The shell and structure of the weather station is 3-D printed with two kinds of plastics, UCAR Project Manager Kelly Sponberg said.

"For the 'brain,' we use the Raspberry Pi, which is a small single-board computer," he said. "This is used to control sensing, data logging and communications. Finally, we utilize a variety of off-the-shelf sensors to measure temperature, humidity and other factors."

UCAR is working with the U.S. Agency for Industrial Development (USAID) and the National Oceanic and Atmospheric Administration on the project.

"Commercial contracts for stations can cost tens of thousands for equipment alone," Sponberg said. "Sometimes, the project is hundreds of thousands in consultant fees, maintenance, etc.

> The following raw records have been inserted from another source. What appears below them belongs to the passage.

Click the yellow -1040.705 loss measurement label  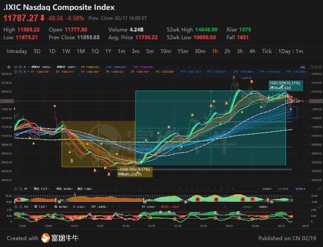[134, 172]
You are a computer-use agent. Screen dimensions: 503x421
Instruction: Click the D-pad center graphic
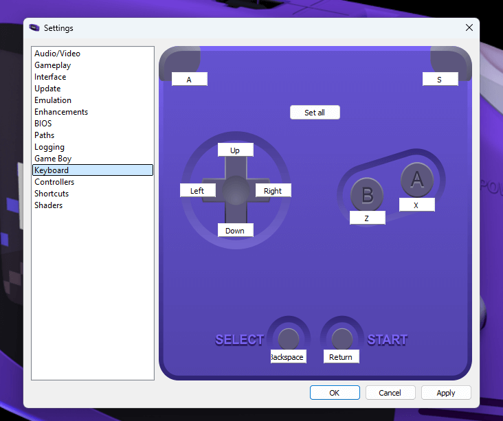tap(236, 190)
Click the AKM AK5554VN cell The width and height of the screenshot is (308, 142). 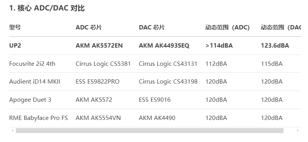98,118
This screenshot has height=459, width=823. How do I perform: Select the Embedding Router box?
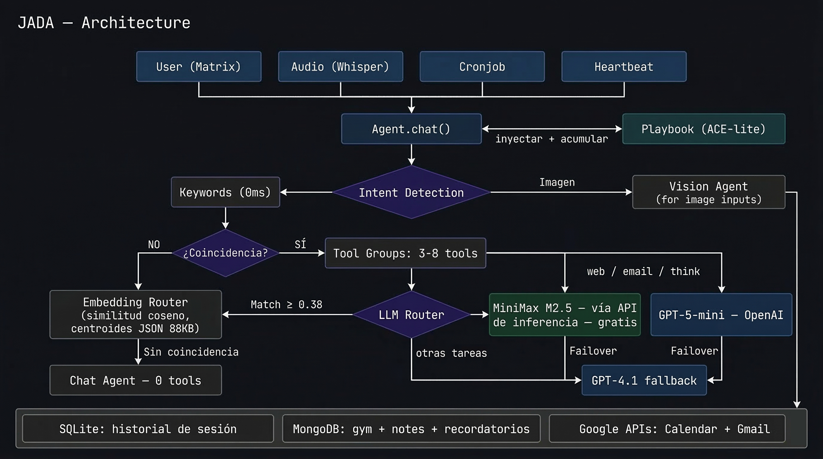pos(135,315)
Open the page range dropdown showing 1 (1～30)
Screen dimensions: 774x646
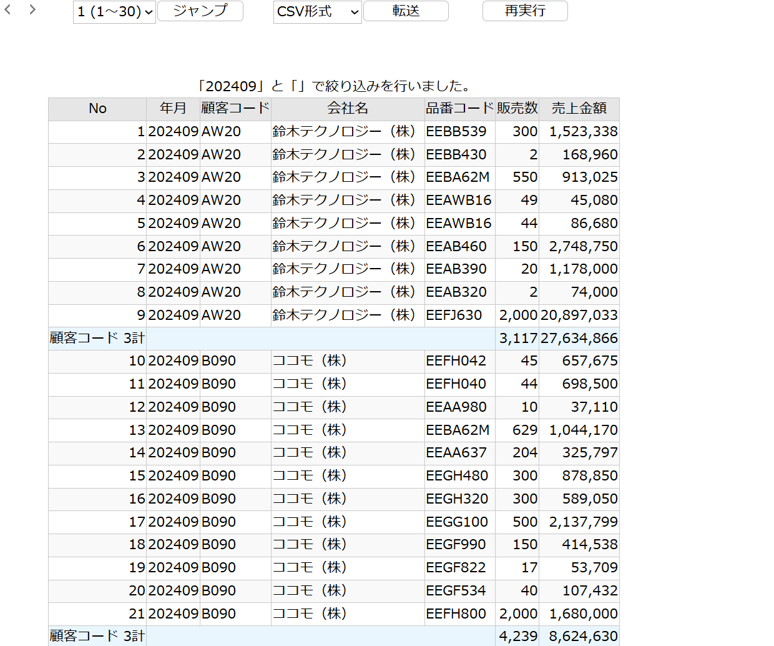114,12
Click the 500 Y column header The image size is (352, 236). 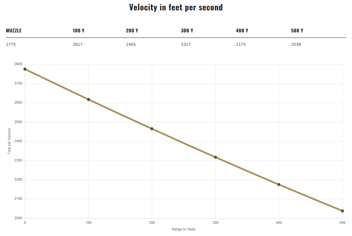297,31
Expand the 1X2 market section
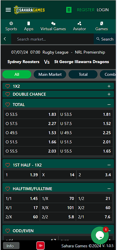 pyautogui.click(x=109, y=86)
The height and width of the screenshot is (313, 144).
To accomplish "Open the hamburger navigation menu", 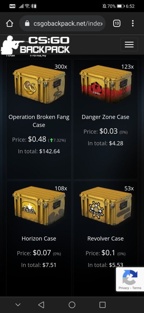I will 129,44.
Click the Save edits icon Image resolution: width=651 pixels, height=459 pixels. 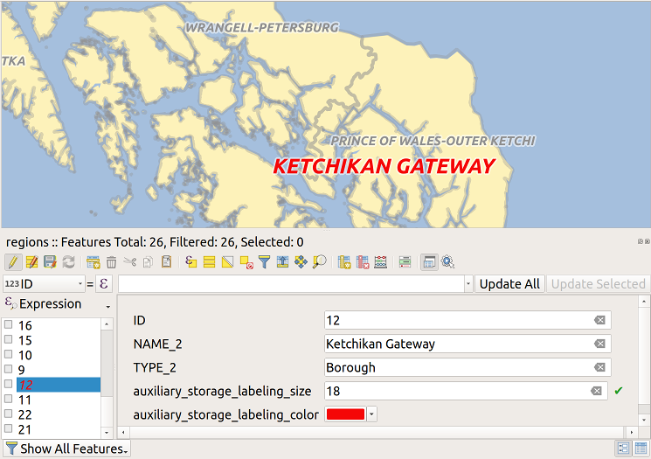click(x=50, y=261)
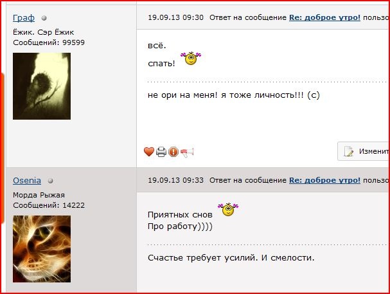Click the pigtail smiley in Osenia's message
This screenshot has height=294, width=390.
[228, 209]
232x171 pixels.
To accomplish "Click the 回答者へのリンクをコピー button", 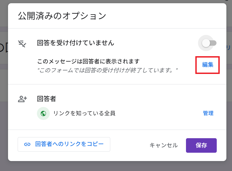I will pos(64,144).
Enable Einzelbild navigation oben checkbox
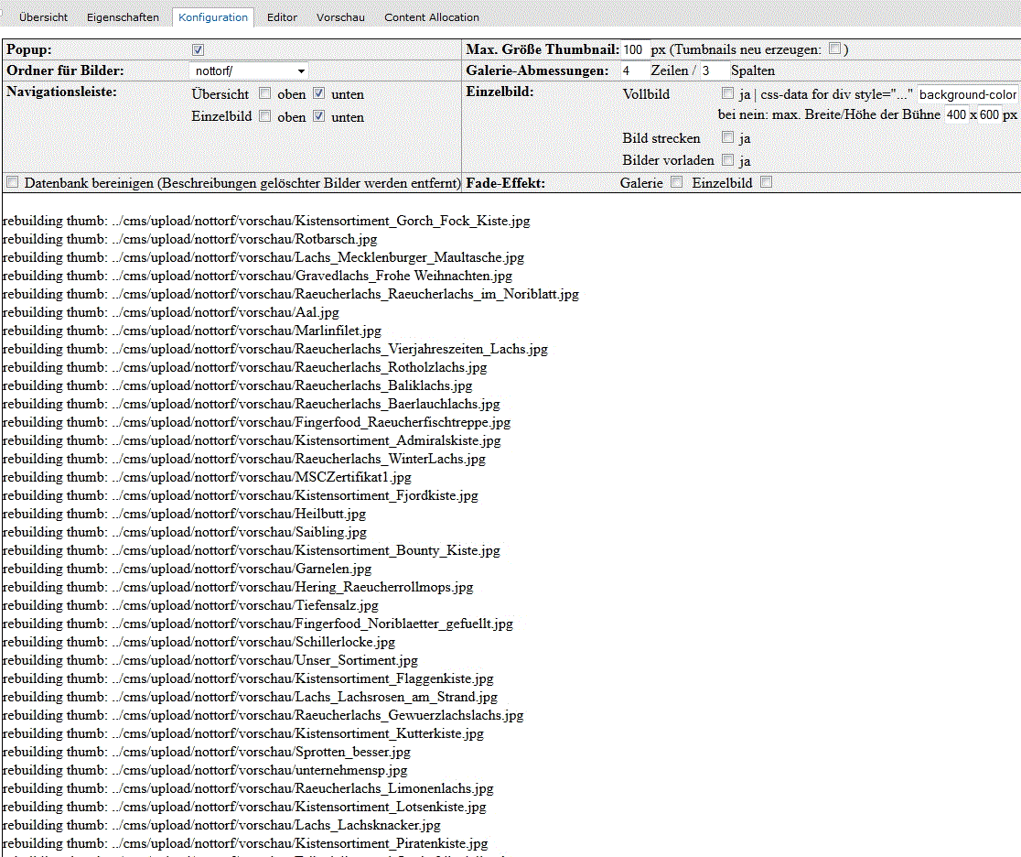The height and width of the screenshot is (857, 1021). point(264,116)
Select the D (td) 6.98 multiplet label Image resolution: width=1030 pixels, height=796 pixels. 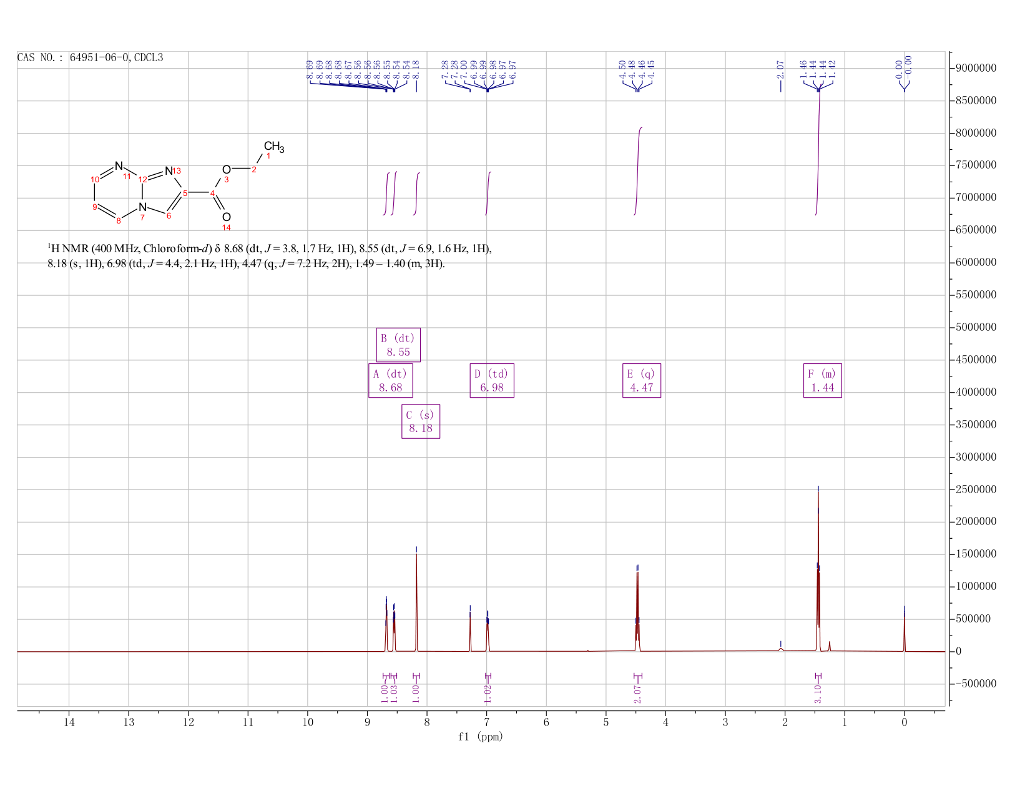492,381
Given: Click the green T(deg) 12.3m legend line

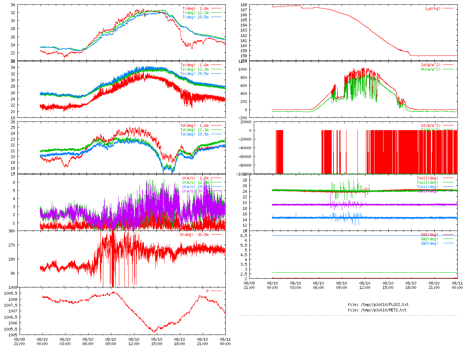Looking at the screenshot, I should click(216, 13).
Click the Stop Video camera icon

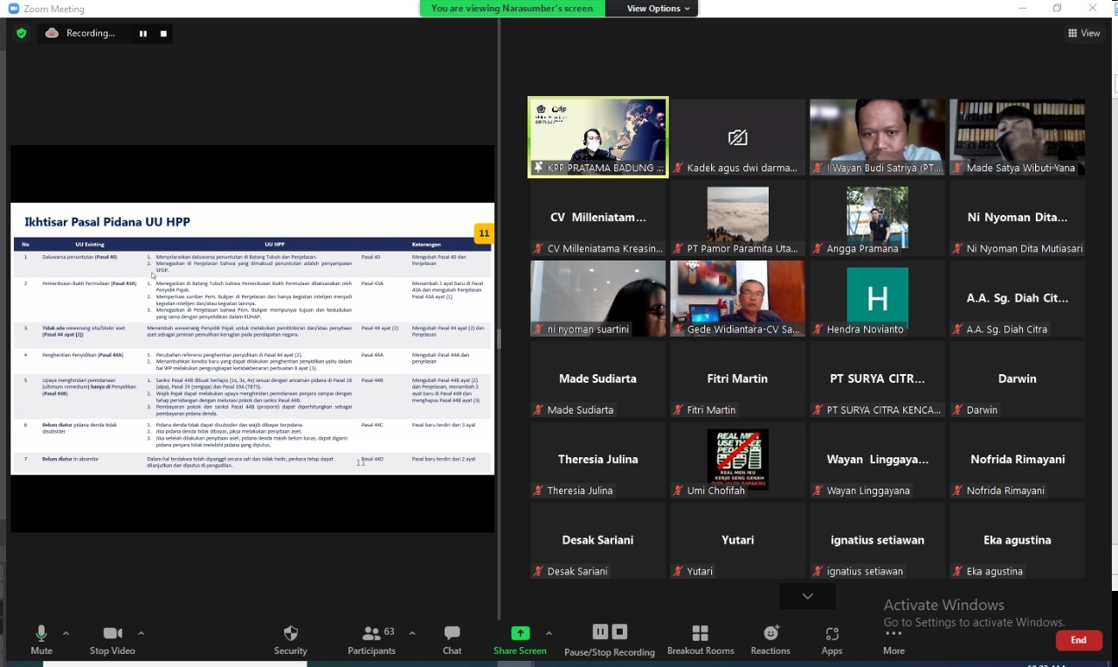click(112, 634)

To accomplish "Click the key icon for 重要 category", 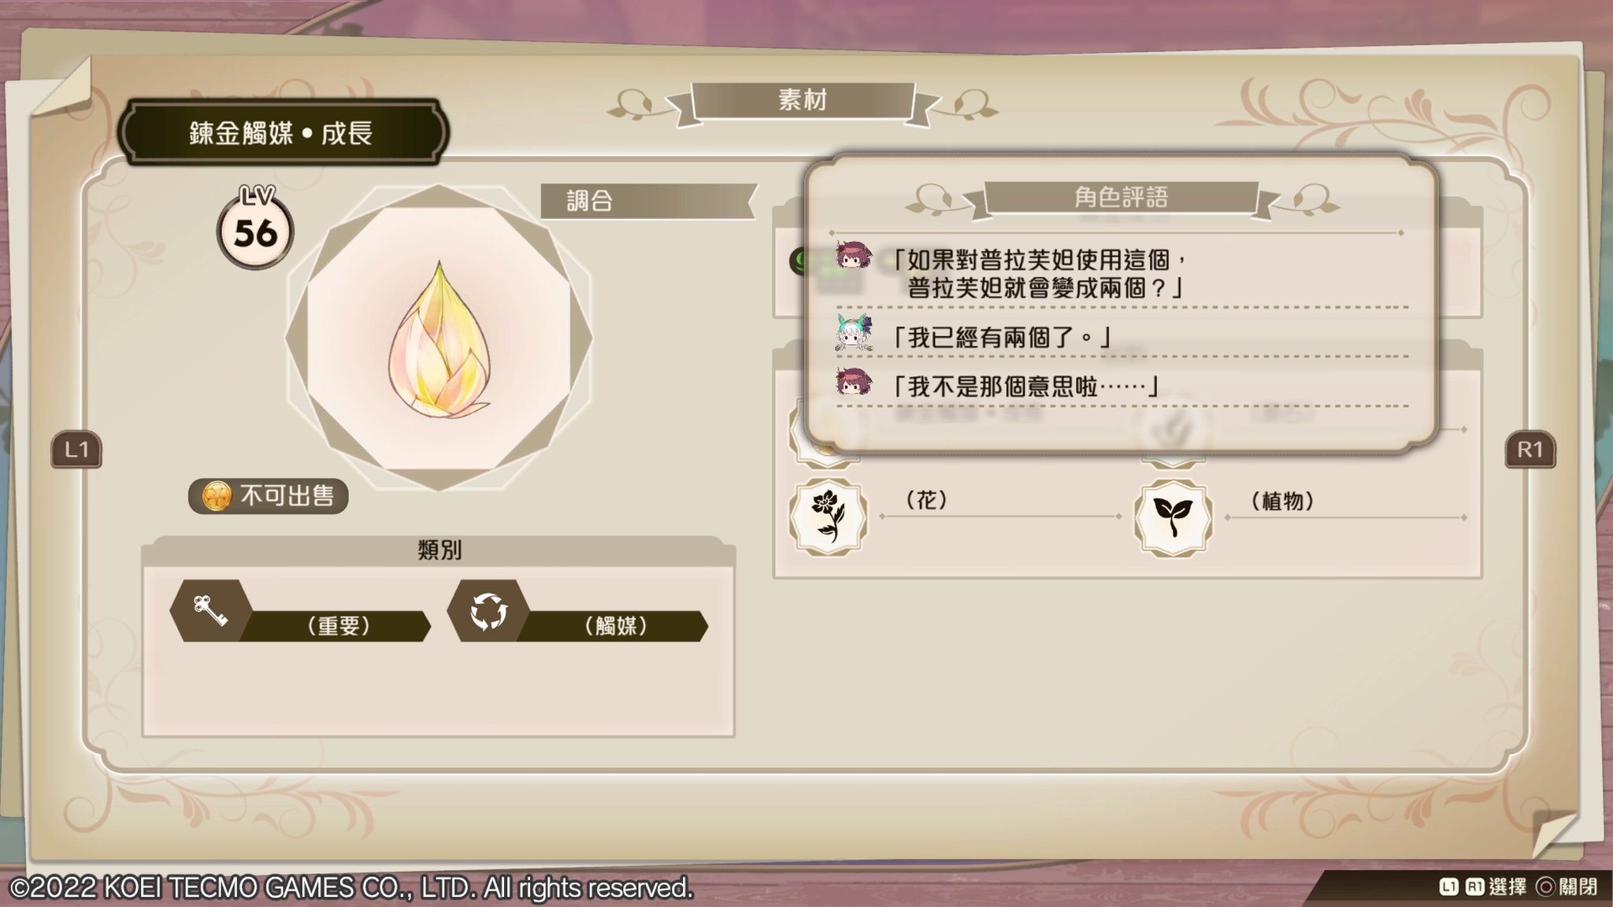I will [211, 611].
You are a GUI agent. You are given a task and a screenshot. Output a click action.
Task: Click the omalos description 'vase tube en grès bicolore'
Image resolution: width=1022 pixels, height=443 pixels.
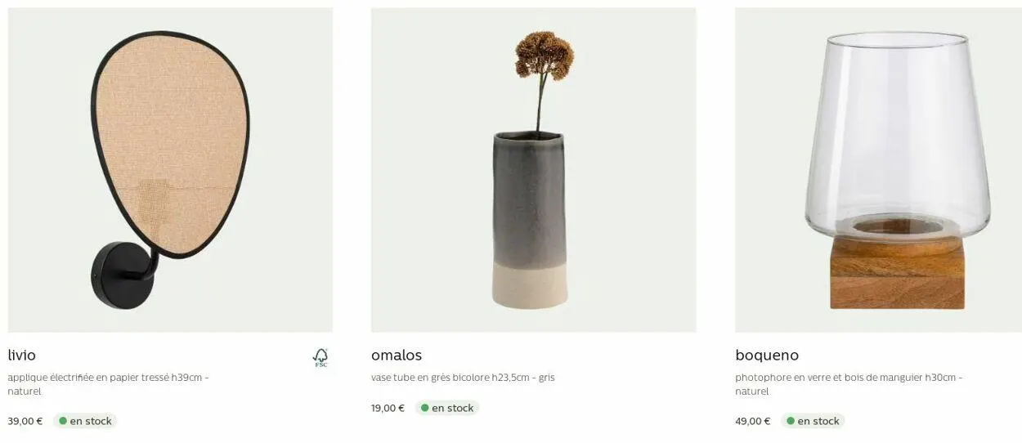430,378
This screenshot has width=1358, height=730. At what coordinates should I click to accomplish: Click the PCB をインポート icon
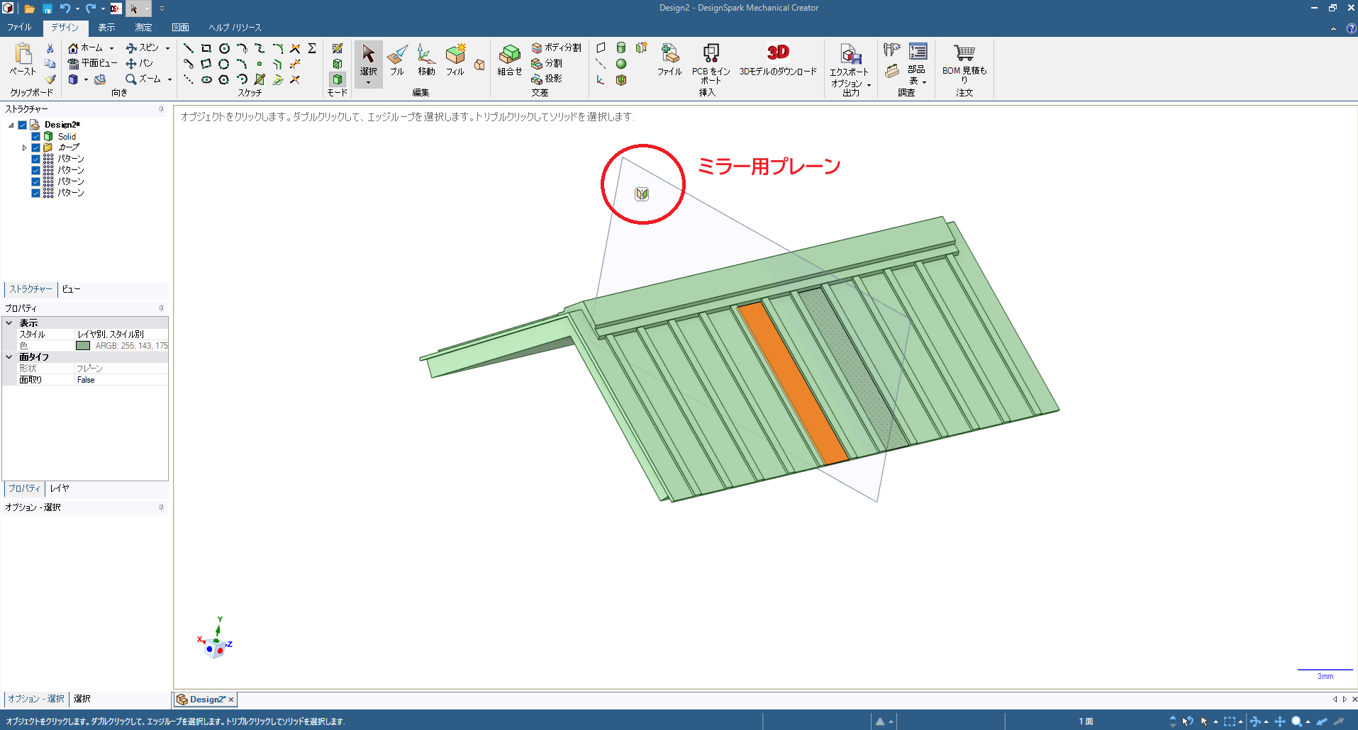point(711,54)
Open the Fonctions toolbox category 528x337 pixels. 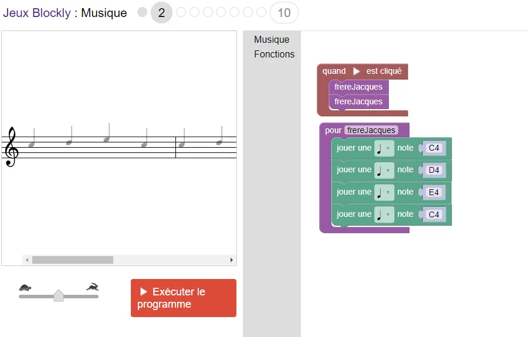274,54
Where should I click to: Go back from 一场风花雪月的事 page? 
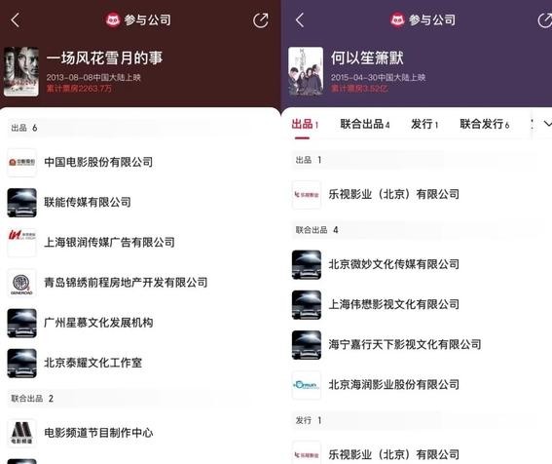tap(16, 20)
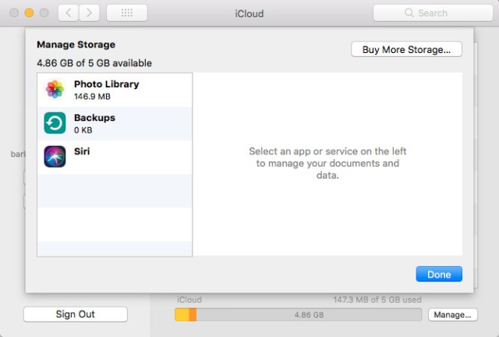
Task: Open the Show All grid button
Action: click(x=126, y=13)
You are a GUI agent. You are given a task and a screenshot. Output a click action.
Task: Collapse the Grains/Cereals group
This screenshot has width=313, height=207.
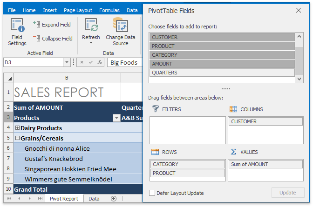[17, 138]
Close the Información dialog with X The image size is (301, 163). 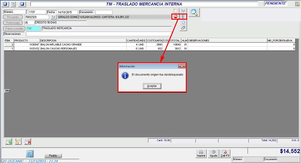coord(182,66)
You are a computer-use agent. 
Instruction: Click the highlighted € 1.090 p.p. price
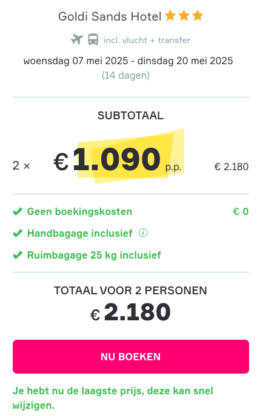click(118, 160)
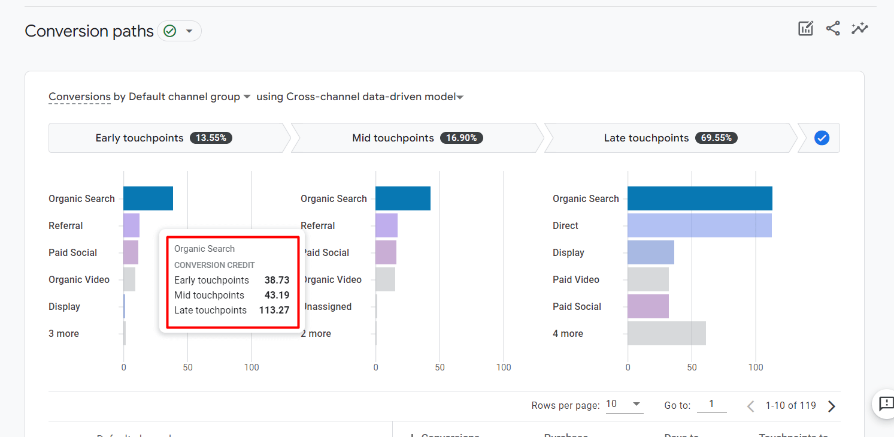
Task: Open the Conversions dimension link
Action: [x=79, y=97]
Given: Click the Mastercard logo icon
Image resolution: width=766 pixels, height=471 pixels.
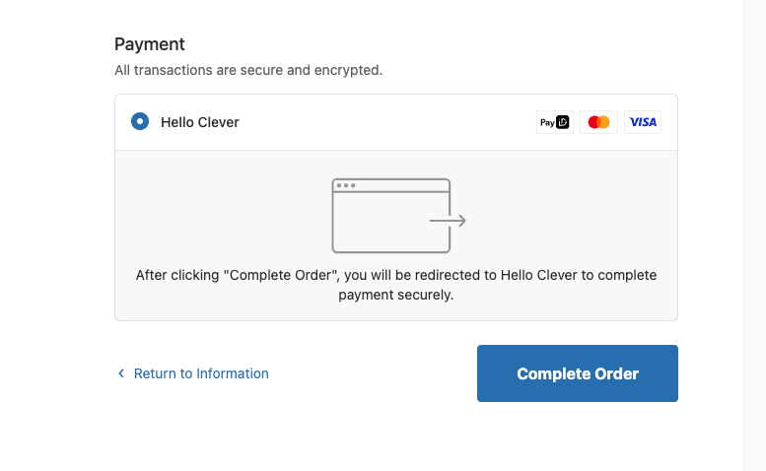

The MMA project aims to reduce these costs, but more importantly ensure that maintenance and construction are something a weather office can perform on its own."

The more data you can get into computer models, the better they will perform, Douty said.

"So more weather observations from across the globe can improve forecasts -- short and long term," Douty said. "If you have weather observations from areas, you can compare the models performance to what is actually going on to find biases. Then, you can either correct the model (or the model output) to better the forecast."

The 3-D stations are currently being field tested in Boulder, Colorado.